KAWASAKI KAQ-1 DORONE

このカワサキKAQ-1ドローンを検索すると、英語のウィキでも
この、キャッスル航空博物館の映像しか出てきません。

もしかしたら、これが世界でただ一つ残ったカワサキ・ドローンでしょうか。

だとしたら、非常に貴重なものを実際に見たことになります。

ドローン、という言葉を今まで聞いたことがない、という方も、
「無人機」という言葉は、防空識別圏の一件以前にニュースで頻繁にお聞きになったでしょう。

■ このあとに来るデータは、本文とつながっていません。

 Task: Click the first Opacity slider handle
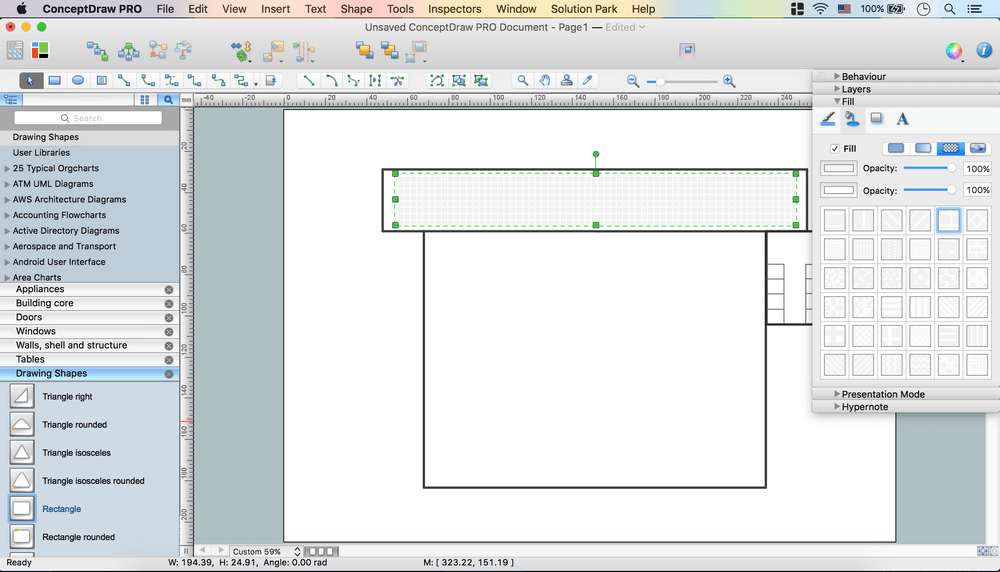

何ヶ月も前のことになりますが、国籍不明の機体が尖閣諸島上空での領空接近を行いました。
空自の戦闘機がスクランブルをかけたところ、確認されたのは無人機。
後日、中国国防部の無人機であることが判明したものです。


それを受けて、防衛省は無人機が日本の領空侵犯をした際には撃墜すると発表。
とたんに、黙っていればいいものを中国国防部、防衛省に対し

「憶測が前提であり、意図的に挑発することが目的でアル」

と反発してしまいました。

憶測ってことは、中国は「領空侵犯してない」って言いたいわけですか?
だったら何もそこまで怖がらなくてもいいはずなんですけどね。


さらに語るに落ちて中国さんたら、

「日本が中国軍の無人機を撃墜すれば、戦闘行動とみなす」

あくまでも訓練活動というなら、領空侵犯しなきゃいいんじゃないかな。
安倍政権はそれに対し、

「脅しには屈しない」

と、毅然とした対応をすることを表明しましたが、当時はさすがの左巻きメディアも
「国籍不明の領空侵犯機撃墜」を批難することは、語るに落ちた中国の矛盾を
さらに肯定するに過ぎないと珍しく悟ったのか、これに関しては沈黙していましたね。

その後、国内で何が起こったのか、防空識別圏のいきなりの設定で
中国はアメリカ始め世界を敵に回して自爆してしまいましたが、
今にして思えばこの無人機問題あたりから、すでに中国内部では意見が分裂しており、
伝統の内輪もめもあって、今回最悪の選択へところがり落ちていったのではなかったでしょうか。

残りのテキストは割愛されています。